JOB: Lay out everything from the line containing "You are a GUI" down to the line containing "The height and", both included, as a JSON list of strings with one string per line, skipping any blank lines.

INPUT DATA:
::::

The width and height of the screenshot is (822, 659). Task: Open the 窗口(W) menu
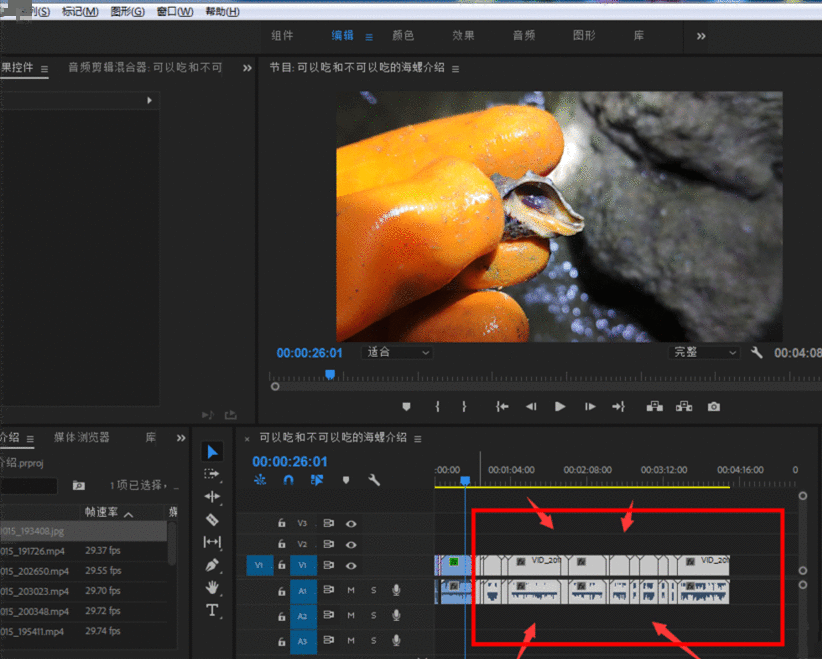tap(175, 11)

::::

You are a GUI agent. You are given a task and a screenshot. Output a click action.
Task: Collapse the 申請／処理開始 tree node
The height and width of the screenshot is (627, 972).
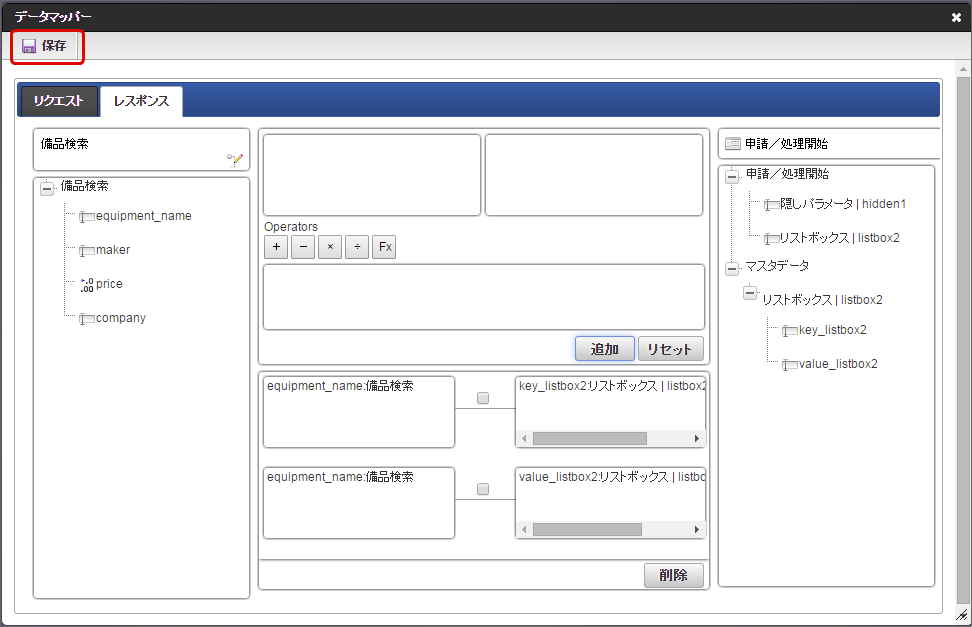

::::

OUTPUT FOR THIS TASK:
[
  "You are a GUI agent. You are given a task and a screenshot. Output a click action.",
  "Task: Collapse the 申請／処理開始 tree node",
  "The height and width of the screenshot is (627, 972)."
]